Combine the eggs, flour, salt, thyme, rosemary, and pepper in a blender and blend until well combined. Using a spatula, scrape down the sides of the blender. While the blender is running, add the milk and cream in a slow stream until smooth and thoroughly combined.
Remove tins from the oven and fill each prepared well halfway with some of the batter. Place a piece of the cheese in the center of each cup and pour the remaining batter over so that the cups are filled 2/3 of the way. Bake the popovers until puffed and golden, 20 - 25 minutes, serve immediately.
Rosemary Dijon Pork Loin
From Foodnetwork.com, George Stella, Show: Low Carb and Lovin' It. Episode: Holiday Dinner.
1 (4-pound) boneless pork loin
2 tablespoons Dijon mustard
2 tablespoons chopped red onions
2 teaspoons kosher salt
1/2 teaspoon freshly ground black pepper
1 clove garlic, minced
2 tablespoons coarsely chopped rosemary leaves, plus a few sprigs for garnish.
Equipment: roasting pan
Preheat oven to 350 degrees F
Trim any excess fat from the pork loin, leaving a thin layer of fat over the top.
Evenly rub the entire pork loin with the Dijon mustard followed by the onion, salt, pepper, and garlic. Make sure to really rub in the spices, and then sprinkle the rosemary evenly all over the top.
Place the pork in roasting pan lined with a rack and roast for 20 minutes.
Reduce the temperature to 300 degrees F, and continue roasting until a meat thermometer inserted in the thickest part reads 145 degrees F, about 1 hour more. Transfer the pork to a cutting board, cover loosely with foil, and let rest for 10 minutes. Slice pork and arrange on a platter garnished with rosemary sprigs.
Rosemary and Ham Scones, from Foodnetwork.com, Rachael Ray, Show: 30 minute meals, Episode: User-Friendly Affair.

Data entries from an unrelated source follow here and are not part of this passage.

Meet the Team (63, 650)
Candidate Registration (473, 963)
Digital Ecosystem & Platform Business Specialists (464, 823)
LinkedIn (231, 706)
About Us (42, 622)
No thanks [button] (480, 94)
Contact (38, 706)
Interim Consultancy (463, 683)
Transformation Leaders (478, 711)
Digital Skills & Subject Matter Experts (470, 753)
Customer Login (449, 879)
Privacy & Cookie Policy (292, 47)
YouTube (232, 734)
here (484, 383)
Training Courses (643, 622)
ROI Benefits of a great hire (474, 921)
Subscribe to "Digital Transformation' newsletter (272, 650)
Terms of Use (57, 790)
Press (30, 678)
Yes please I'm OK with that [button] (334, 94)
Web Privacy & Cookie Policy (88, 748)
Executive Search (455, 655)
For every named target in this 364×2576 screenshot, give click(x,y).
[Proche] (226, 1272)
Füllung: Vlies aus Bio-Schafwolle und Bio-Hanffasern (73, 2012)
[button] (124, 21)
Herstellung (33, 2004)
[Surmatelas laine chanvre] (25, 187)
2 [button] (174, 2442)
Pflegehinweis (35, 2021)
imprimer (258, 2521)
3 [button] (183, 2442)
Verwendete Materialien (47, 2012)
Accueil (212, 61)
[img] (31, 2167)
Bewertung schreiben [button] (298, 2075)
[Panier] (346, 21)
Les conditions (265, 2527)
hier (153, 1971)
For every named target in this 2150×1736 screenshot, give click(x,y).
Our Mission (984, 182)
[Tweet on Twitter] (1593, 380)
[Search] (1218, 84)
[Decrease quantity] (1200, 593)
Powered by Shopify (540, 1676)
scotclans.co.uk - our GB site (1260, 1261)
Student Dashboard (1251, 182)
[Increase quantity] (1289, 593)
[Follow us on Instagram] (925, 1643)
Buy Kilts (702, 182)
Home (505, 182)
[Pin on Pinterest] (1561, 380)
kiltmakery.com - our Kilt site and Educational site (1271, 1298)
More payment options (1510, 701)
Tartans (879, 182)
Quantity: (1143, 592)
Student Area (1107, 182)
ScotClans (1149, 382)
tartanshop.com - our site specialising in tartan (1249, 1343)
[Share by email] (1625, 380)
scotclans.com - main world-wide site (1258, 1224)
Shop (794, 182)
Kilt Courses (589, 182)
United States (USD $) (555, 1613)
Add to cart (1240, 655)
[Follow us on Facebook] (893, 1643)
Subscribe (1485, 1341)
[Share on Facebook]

1 Box biscuit mix (recommended: Jiffy)
3 tablespoons finely chopped rosemary, 4 small stems
1/2 cup cream
a couple pinches salt
3 pieces deli-sliced glazed smoked ham, chopped, about 1/8 pound
1 tablespoon orange zest
2 teaspoons sugar
Preheat oven to 375 degrees F.
Mix together biscuit mix, rosemary, cream, salt, ham and orange zest. Pile mixture into 4 large mounds or 8 small mounds onto a nonstick cookie sheet. Sprinkle with a little sugar and bake. Bake scones for 10 - 12 minutes for large scones, 7 - 8 minutes for small scones.
Other sources used:
Food Lover's Companion, Second Edition, Sharon Tyler Herbst,
Barron's Educational Series, Inc.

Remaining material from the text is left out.